The answer should be each line of the records that contains the word "will"; please copy them all.

===

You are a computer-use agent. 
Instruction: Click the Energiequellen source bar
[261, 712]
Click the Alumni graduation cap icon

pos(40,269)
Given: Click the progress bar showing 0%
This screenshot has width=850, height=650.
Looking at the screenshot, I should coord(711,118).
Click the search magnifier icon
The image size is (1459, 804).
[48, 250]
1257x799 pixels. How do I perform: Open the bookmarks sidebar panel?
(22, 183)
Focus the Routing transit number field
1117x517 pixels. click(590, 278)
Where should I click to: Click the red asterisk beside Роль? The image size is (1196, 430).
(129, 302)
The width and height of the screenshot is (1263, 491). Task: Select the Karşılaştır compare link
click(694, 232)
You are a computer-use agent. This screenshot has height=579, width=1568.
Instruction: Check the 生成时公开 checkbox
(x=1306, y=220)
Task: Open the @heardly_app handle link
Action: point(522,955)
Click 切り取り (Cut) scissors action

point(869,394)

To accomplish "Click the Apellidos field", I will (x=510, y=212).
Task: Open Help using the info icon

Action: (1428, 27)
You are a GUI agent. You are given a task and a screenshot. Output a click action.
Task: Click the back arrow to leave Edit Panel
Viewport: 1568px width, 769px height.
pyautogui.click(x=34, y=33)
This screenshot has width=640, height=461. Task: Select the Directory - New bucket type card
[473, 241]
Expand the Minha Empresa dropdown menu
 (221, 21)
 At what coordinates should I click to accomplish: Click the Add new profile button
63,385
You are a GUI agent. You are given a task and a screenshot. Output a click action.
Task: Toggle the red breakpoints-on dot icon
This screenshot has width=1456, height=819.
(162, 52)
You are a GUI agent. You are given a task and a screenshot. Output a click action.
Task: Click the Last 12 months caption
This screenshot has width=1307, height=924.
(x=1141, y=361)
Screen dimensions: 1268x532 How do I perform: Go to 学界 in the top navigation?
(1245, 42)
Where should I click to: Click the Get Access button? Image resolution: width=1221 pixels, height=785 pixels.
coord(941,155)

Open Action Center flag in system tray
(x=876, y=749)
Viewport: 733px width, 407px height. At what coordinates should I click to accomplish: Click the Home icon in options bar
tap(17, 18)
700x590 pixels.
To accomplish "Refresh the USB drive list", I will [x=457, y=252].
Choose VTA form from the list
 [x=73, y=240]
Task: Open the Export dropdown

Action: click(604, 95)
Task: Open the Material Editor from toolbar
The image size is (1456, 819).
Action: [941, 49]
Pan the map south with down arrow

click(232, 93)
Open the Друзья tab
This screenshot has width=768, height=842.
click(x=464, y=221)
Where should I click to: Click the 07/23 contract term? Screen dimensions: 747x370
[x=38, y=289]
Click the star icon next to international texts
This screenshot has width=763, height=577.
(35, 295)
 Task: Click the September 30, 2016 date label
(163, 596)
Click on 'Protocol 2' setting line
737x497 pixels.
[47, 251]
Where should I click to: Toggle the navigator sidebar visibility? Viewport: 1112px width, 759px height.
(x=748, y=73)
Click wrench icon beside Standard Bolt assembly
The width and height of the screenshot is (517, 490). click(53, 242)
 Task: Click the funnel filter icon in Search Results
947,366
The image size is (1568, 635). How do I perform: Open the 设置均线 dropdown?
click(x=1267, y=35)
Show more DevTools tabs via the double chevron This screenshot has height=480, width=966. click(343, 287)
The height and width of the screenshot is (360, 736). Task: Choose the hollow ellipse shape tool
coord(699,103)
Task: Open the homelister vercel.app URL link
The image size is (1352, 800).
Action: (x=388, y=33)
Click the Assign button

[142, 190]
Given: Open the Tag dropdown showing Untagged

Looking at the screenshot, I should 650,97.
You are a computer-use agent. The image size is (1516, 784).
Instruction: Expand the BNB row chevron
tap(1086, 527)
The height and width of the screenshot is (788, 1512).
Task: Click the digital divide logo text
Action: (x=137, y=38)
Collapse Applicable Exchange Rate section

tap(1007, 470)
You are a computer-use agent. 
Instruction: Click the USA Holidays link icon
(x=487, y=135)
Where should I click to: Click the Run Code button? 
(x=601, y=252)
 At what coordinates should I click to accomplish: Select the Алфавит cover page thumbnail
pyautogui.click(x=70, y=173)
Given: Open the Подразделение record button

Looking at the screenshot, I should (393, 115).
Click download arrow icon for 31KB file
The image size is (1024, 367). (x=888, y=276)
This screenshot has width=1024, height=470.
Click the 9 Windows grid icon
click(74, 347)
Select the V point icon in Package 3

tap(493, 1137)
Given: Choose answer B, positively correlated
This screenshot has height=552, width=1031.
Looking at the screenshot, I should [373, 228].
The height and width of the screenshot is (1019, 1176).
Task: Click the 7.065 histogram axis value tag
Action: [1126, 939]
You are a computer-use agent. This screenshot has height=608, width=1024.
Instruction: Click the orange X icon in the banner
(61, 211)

===

Final answer:
To accomplish "Click the Apellidos field", I will (x=510, y=212).
To accomplish "Refresh the USB drive list", I will [x=457, y=252].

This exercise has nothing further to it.